• **EXERCISE INSTRUCTIONS**:
Your output should be the entries below, exact in every detail.
*** Begin section ***
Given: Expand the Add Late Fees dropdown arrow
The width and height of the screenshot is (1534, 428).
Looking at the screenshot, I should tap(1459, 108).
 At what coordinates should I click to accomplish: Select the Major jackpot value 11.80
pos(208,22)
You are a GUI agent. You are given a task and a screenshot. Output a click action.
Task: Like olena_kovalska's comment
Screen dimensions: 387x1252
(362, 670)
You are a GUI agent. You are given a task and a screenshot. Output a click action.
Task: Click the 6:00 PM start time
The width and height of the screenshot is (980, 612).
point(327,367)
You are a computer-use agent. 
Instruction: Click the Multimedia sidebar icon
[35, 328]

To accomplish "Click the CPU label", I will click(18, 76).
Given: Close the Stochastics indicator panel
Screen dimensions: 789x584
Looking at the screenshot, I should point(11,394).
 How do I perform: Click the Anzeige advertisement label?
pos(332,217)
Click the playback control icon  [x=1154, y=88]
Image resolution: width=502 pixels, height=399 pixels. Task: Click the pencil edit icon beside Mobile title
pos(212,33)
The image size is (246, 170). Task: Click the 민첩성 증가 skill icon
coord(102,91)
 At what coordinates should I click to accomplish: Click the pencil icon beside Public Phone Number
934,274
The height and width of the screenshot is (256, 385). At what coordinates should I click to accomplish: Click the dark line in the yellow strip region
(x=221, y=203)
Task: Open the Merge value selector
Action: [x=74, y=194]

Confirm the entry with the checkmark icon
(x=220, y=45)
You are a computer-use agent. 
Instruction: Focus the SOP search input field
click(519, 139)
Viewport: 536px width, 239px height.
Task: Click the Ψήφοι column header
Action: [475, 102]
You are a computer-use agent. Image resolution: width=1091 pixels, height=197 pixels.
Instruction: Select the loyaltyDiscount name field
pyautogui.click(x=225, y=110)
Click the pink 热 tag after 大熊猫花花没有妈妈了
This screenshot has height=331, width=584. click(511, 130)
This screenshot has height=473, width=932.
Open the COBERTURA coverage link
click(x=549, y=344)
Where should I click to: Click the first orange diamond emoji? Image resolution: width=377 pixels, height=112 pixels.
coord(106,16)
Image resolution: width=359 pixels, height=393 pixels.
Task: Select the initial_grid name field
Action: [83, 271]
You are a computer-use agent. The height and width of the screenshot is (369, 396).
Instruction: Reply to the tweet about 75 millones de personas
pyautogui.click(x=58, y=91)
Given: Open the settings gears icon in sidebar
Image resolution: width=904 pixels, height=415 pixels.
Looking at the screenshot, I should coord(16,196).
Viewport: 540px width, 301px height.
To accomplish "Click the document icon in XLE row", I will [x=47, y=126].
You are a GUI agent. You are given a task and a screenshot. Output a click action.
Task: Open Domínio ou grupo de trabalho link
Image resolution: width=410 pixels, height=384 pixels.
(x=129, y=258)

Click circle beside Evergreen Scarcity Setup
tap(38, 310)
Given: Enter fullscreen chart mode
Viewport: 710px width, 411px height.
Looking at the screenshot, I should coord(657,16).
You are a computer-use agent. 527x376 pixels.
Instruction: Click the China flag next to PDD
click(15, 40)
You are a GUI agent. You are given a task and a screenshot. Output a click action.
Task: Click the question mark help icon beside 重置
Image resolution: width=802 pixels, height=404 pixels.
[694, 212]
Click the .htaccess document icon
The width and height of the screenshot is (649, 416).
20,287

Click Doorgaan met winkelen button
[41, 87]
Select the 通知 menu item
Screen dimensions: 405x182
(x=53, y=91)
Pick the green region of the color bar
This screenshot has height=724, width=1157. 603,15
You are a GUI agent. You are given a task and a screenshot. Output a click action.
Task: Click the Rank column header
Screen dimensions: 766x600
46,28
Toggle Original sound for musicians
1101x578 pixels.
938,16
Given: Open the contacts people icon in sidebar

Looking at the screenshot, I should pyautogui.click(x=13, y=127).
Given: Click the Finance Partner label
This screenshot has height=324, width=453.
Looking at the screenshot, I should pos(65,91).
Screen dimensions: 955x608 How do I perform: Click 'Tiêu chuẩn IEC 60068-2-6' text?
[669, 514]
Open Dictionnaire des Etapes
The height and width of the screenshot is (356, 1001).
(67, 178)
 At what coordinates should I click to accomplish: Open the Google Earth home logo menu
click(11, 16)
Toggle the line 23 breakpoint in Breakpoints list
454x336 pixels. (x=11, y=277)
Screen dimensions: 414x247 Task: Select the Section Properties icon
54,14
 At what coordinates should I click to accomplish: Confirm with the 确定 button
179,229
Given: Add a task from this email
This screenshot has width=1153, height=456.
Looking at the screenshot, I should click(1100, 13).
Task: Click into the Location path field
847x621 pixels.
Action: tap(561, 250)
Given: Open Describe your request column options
*** End section ***
• **SOLUTION FOR THIS PROBLEM**:
Given: Expand the Add Late Fees dropdown arrow
The width and height of the screenshot is (1534, 428).
Looking at the screenshot, I should tap(1459, 108).
 At what coordinates should I click to accomplish: Select the Major jackpot value 11.80
pos(208,22)
You are a GUI agent. You are given a task and a screenshot. Output a click action.
Task: Like olena_kovalska's comment
Screen dimensions: 387x1252
(362, 670)
You are a GUI agent. You are given a task and a screenshot. Output a click action.
Task: Click the 6:00 PM start time
The width and height of the screenshot is (980, 612).
point(327,367)
You are a computer-use agent. 
Instruction: Click the Multimedia sidebar icon
[35, 328]

To accomplish "Click the CPU label", I will click(18, 76).
Given: Close the Stochastics indicator panel
Screen dimensions: 789x584
Looking at the screenshot, I should point(11,394).
 How do I perform: Click the Anzeige advertisement label?
pos(332,217)
Click the playback control icon  [x=1154, y=88]
Image resolution: width=502 pixels, height=399 pixels. Task: Click the pencil edit icon beside Mobile title
pos(212,33)
The image size is (246, 170). Task: Click the 민첩성 증가 skill icon
coord(102,91)
 At what coordinates should I click to accomplish: Click the pencil icon beside Public Phone Number
934,274
The height and width of the screenshot is (256, 385). At what coordinates should I click to accomplish: Click the dark line in the yellow strip region
(x=221, y=203)
Task: Open the Merge value selector
Action: [x=74, y=194]

Confirm the entry with the checkmark icon
(x=220, y=45)
You are a computer-use agent. 
Instruction: Focus the SOP search input field
click(519, 139)
Viewport: 536px width, 239px height.
Task: Click the Ψήφοι column header
Action: [475, 102]
You are a computer-use agent. Image resolution: width=1091 pixels, height=197 pixels.
Instruction: Select the loyaltyDiscount name field
pyautogui.click(x=225, y=110)
Click the pink 热 tag after 大熊猫花花没有妈妈了
This screenshot has height=331, width=584. click(511, 130)
This screenshot has height=473, width=932.
Open the COBERTURA coverage link
click(x=549, y=344)
Where should I click to: Click the first orange diamond emoji? Image resolution: width=377 pixels, height=112 pixels.
coord(106,16)
Image resolution: width=359 pixels, height=393 pixels.
Task: Select the initial_grid name field
Action: [83, 271]
You are a computer-use agent. The height and width of the screenshot is (369, 396).
Instruction: Reply to the tweet about 75 millones de personas
pyautogui.click(x=58, y=91)
Given: Open the settings gears icon in sidebar
Image resolution: width=904 pixels, height=415 pixels.
Looking at the screenshot, I should coord(16,196).
Viewport: 540px width, 301px height.
To accomplish "Click the document icon in XLE row", I will [x=47, y=126].
You are a GUI agent. You are given a task and a screenshot. Output a click action.
Task: Open Domínio ou grupo de trabalho link
Image resolution: width=410 pixels, height=384 pixels.
(x=129, y=258)

Click circle beside Evergreen Scarcity Setup
tap(38, 310)
Given: Enter fullscreen chart mode
Viewport: 710px width, 411px height.
Looking at the screenshot, I should coord(657,16).
You are a computer-use agent. 527x376 pixels.
Instruction: Click the China flag next to PDD
click(15, 40)
You are a GUI agent. You are given a task and a screenshot. Output a click action.
Task: Click the question mark help icon beside 重置
Image resolution: width=802 pixels, height=404 pixels.
[694, 212]
Click the .htaccess document icon
The width and height of the screenshot is (649, 416).
20,287

Click Doorgaan met winkelen button
[41, 87]
Select the 通知 menu item
Screen dimensions: 405x182
(x=53, y=91)
Pick the green region of the color bar
This screenshot has height=724, width=1157. 603,15
You are a GUI agent. You are given a task and a screenshot. Output a click action.
Task: Click the Rank column header
Screen dimensions: 766x600
46,28
Toggle Original sound for musicians
1101x578 pixels.
938,16
Given: Open the contacts people icon in sidebar

Looking at the screenshot, I should pyautogui.click(x=13, y=127).
Given: Click the Finance Partner label
This screenshot has height=324, width=453.
Looking at the screenshot, I should pos(65,91).
Screen dimensions: 955x608 How do I perform: Click 'Tiêu chuẩn IEC 60068-2-6' text?
[669, 514]
Open Dictionnaire des Etapes
The height and width of the screenshot is (356, 1001).
(67, 178)
 At what coordinates should I click to accomplish: Open the Google Earth home logo menu
click(11, 16)
Toggle the line 23 breakpoint in Breakpoints list
454x336 pixels. (x=11, y=277)
Screen dimensions: 414x247 Task: Select the Section Properties icon
54,14
 At what coordinates should I click to accomplish: Confirm with the 确定 button
179,229
Given: Add a task from this email
This screenshot has width=1153, height=456.
Looking at the screenshot, I should click(1100, 13).
Task: Click into the Location path field
847x621 pixels.
Action: tap(561, 250)
Given: Open Describe your request column options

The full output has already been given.